As emphasized, leveraging human capital optimally is central to managing complexity and change. Maru pointed out that while talent may seem scarce, flexibility has grown, such that roles need not always be permanently filled internally. Fractional contracting is increasingly common out of necessity, enabling companies to tap broader expertise in a capital-efficient way.

Structuring cross-functional teams cooperatively around data-based problem solving, versus rigidly siloed functions, better facilitates strategic translation and agility. Regular touchpoints allow continually aligning strategy implementation amid shifting conditions and resource availability. As Maricich added, focus must remain on collaboration versus individual targets to maintain cohesiveness during inevitable navigation of challenges large and small.

Final Takeaways

In closing, Drs. Maru and Maricich reinforced biotech development’s intensifying demands in an environment of constrained resources. Strategic due diligence from program inception is paramount to de-risking pipelines and positioning assets for success at each critical stage-gate. A robust yet responsive plan incorporates regulatory and commercial imperatives holistically from the start.
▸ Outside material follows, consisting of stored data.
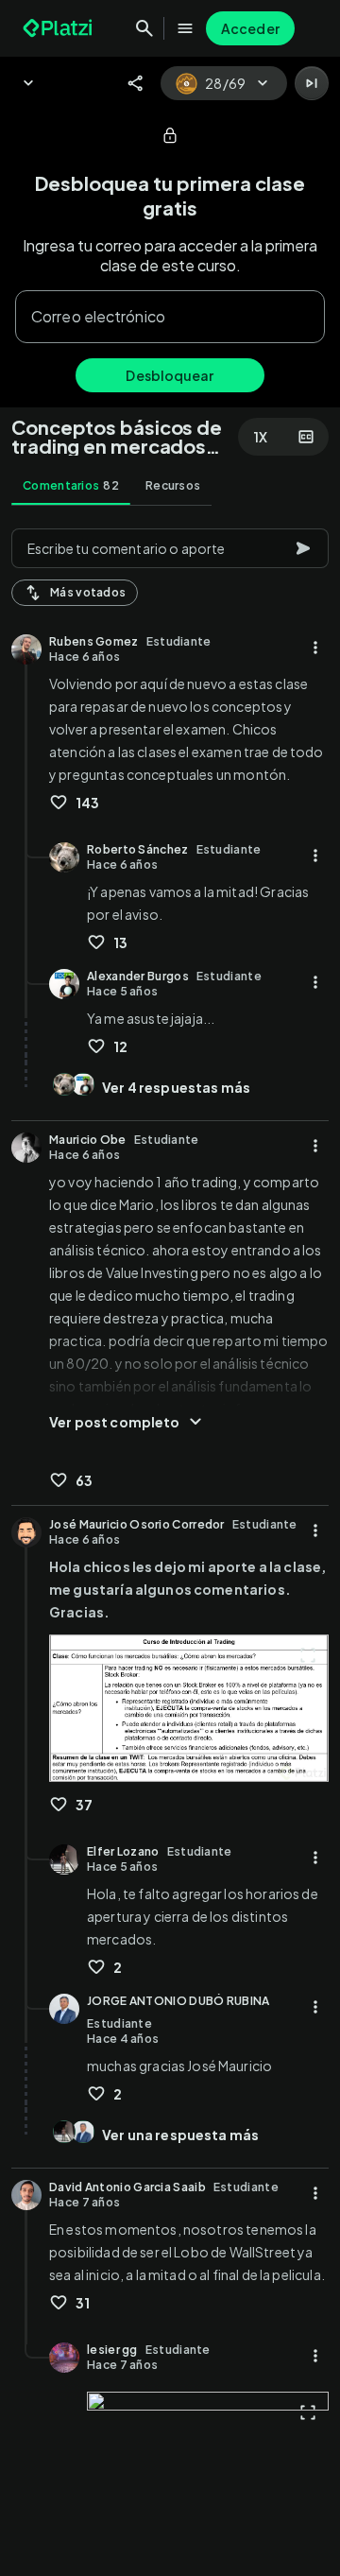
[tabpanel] (170, 1546)
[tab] (70, 486)
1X (260, 436)
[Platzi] (59, 28)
Perhaps most importantly, an empowered team structure leveraging internal and external expertise sets the stage for the constant iteration that has become drug development’s reality. Only through meticulous upfront planning balanced with ongoing agility and stakeholder coordination can companies rise to meet the industry’s new normal of compressed timelines amid heightened scientific and operational complexity. Attending the full webinar offers deeper discussion on specific planning considerations.

Action Points:

Develop initial strategic plan with regulatory and commercial components.

Establish governance process to maintain plan as living document.

Engage regulators and experts to iterate on plan and key assumptions.

Consider core vs flexible staffing model to access capabilities on demand.

Implement regular cross-functional communication and decision checkpoints.

Conclusion

Strategic planning is now table stakes for biotechs seeking to successfully develop drugs in today’s high-risk environment. While the science remains challenging, those companies that take a holistic, collaborative, and adaptive approach to planning and execution will be best positioned to derisk their pipelines and achieve critical milestones. This requires developing an integrated strategic plan from day one that aligns regulatory and commercial goals, engaging regulators and experts regularly to refine assumptions, maintaining a flexible organizational structure, and driving coordination across functions through clear governance. For biotechs striving to navigate intensifying complexity with constrained resources, heeding these best practices of comprehensive yet evolutionary planning will be imperative to ultimately delivering novel medicines to patients. A disciplined strategic mindset from the start lays the strongest foundation for withstanding an uncertain road ahead in drug development.